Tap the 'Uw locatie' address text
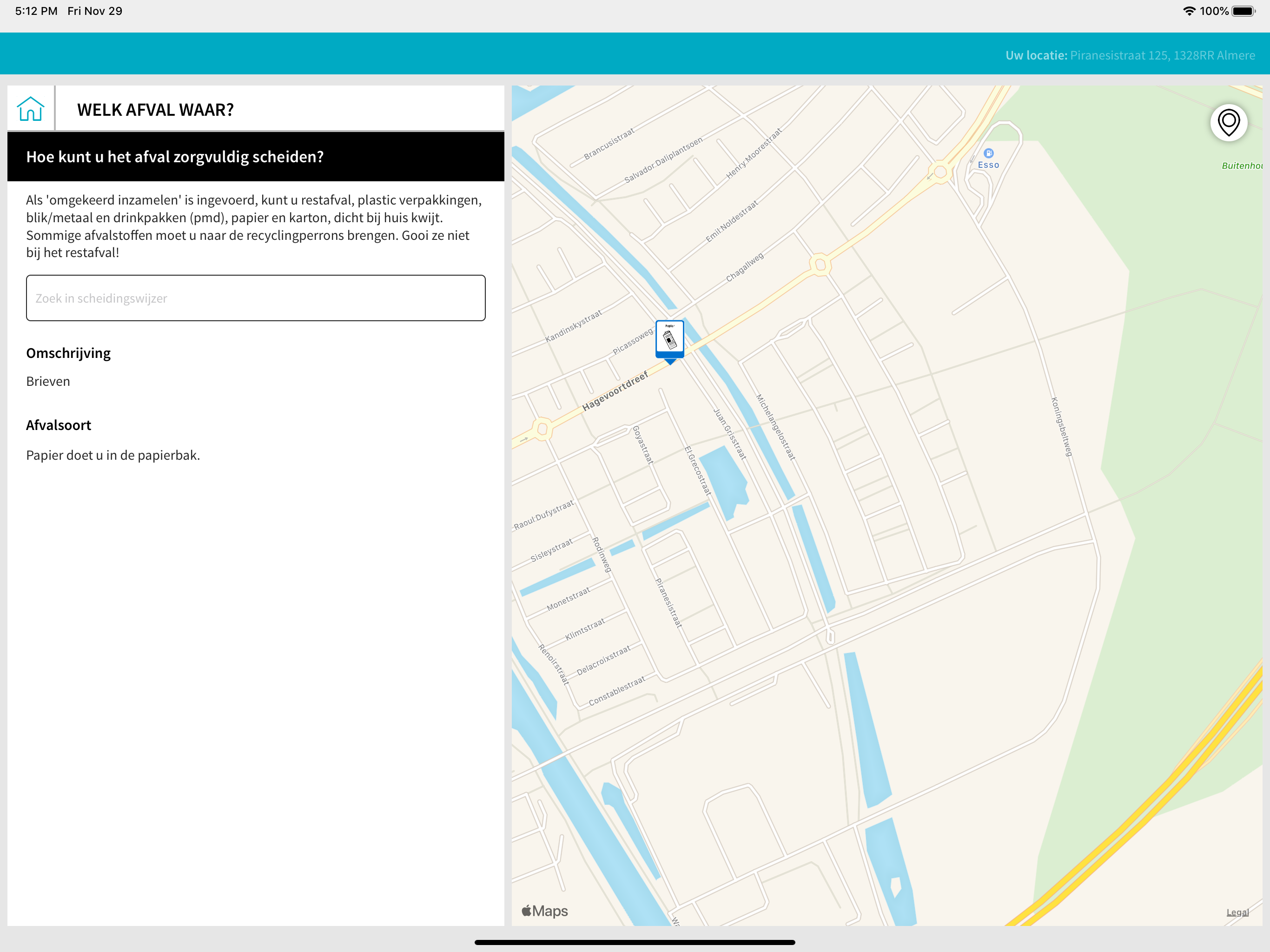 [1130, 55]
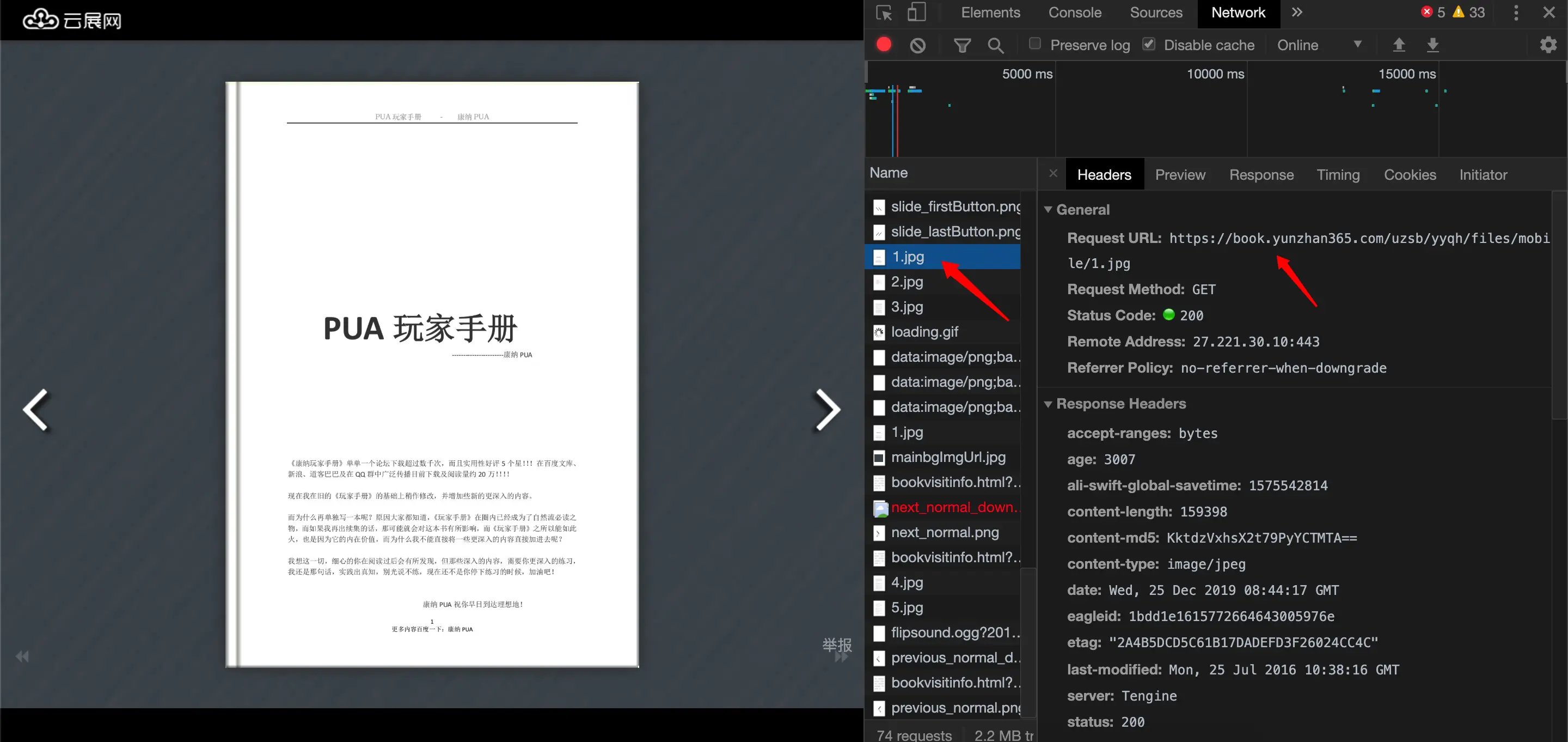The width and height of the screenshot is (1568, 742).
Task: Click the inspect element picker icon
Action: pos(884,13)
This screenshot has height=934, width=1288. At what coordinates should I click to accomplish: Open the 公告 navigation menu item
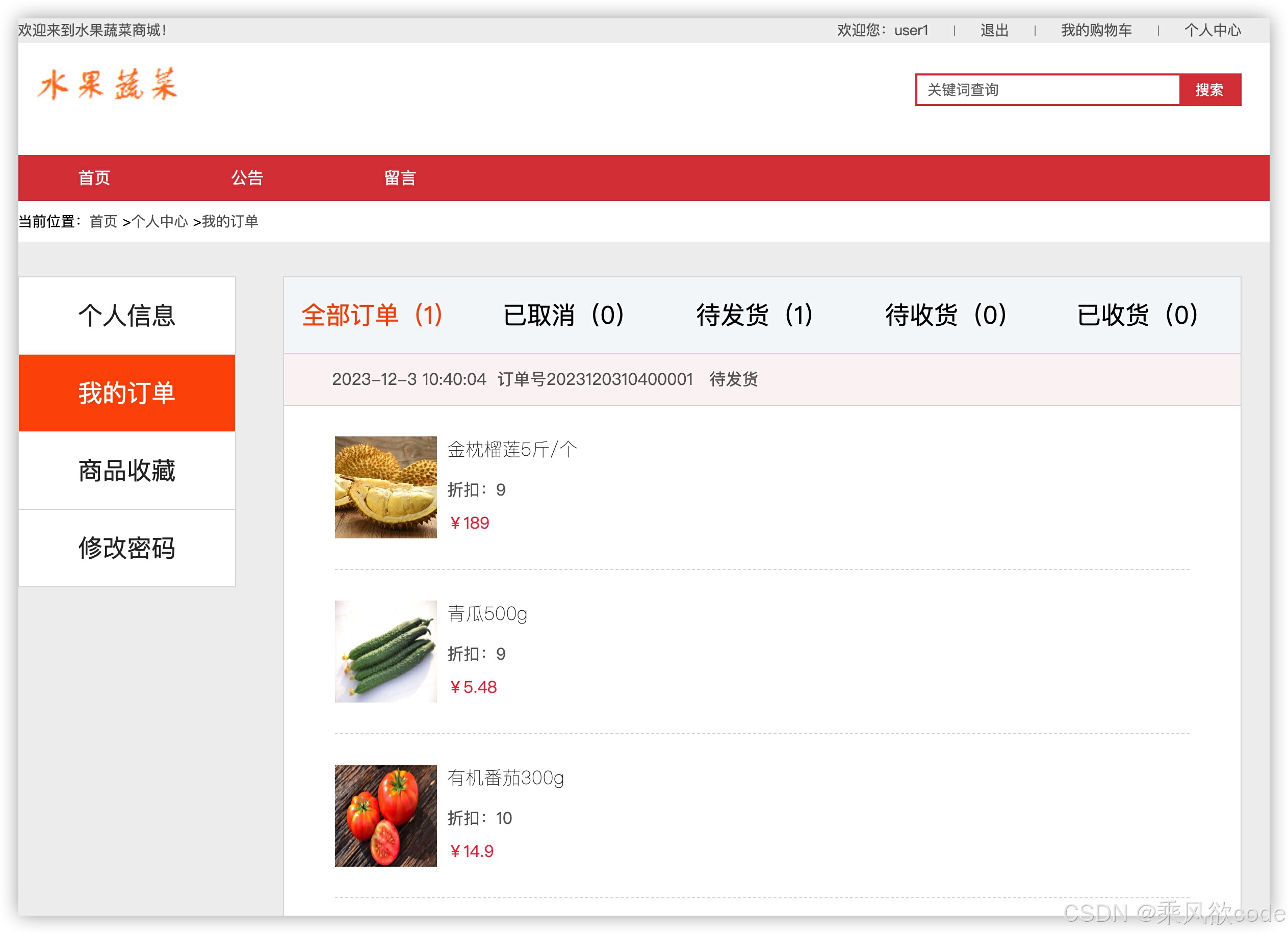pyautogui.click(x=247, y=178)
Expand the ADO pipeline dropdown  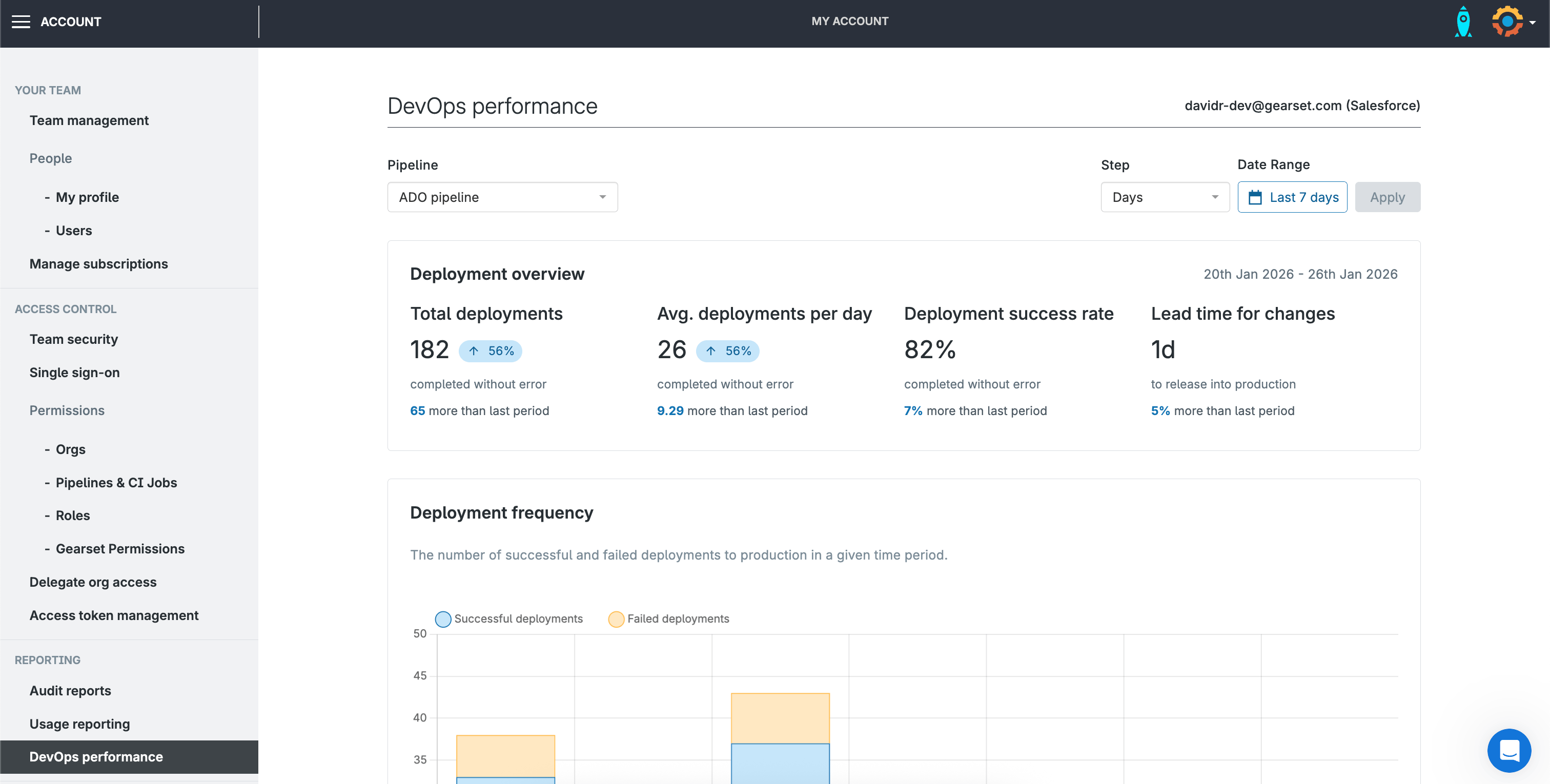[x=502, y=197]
--
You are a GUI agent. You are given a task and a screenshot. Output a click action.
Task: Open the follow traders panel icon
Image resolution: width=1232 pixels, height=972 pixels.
...
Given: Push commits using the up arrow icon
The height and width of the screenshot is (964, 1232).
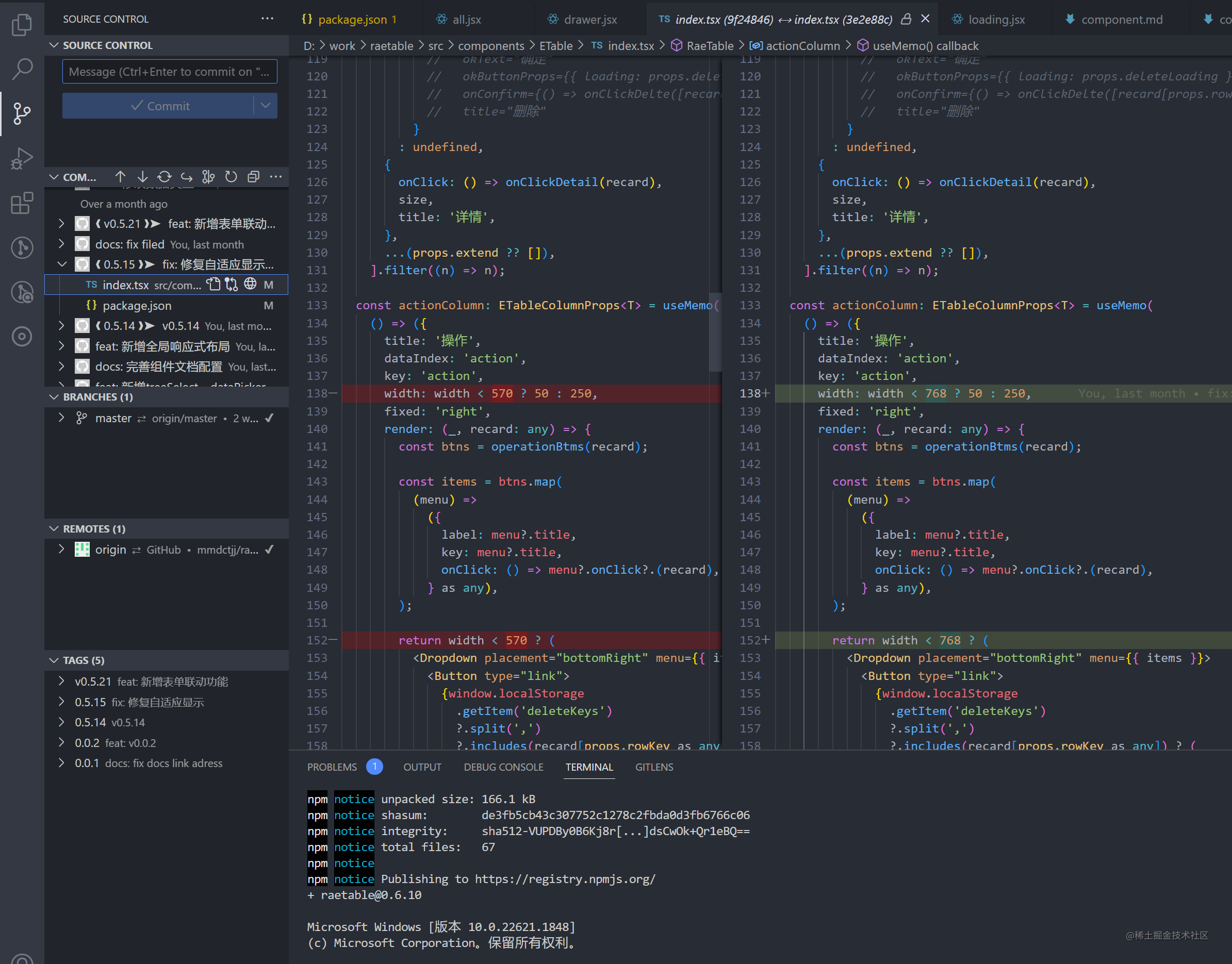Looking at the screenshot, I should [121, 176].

Task goal:
Repeat word for word the lines above that run from the line containing "Task: Open the follow traders panel icon" through the line containing "Image resolution: width=1232", both ends included, and nothing else.

Output of the exercise:
Task: Open the follow traders panel icon
Image resolution: width=1232 pixels, height=972 pixels.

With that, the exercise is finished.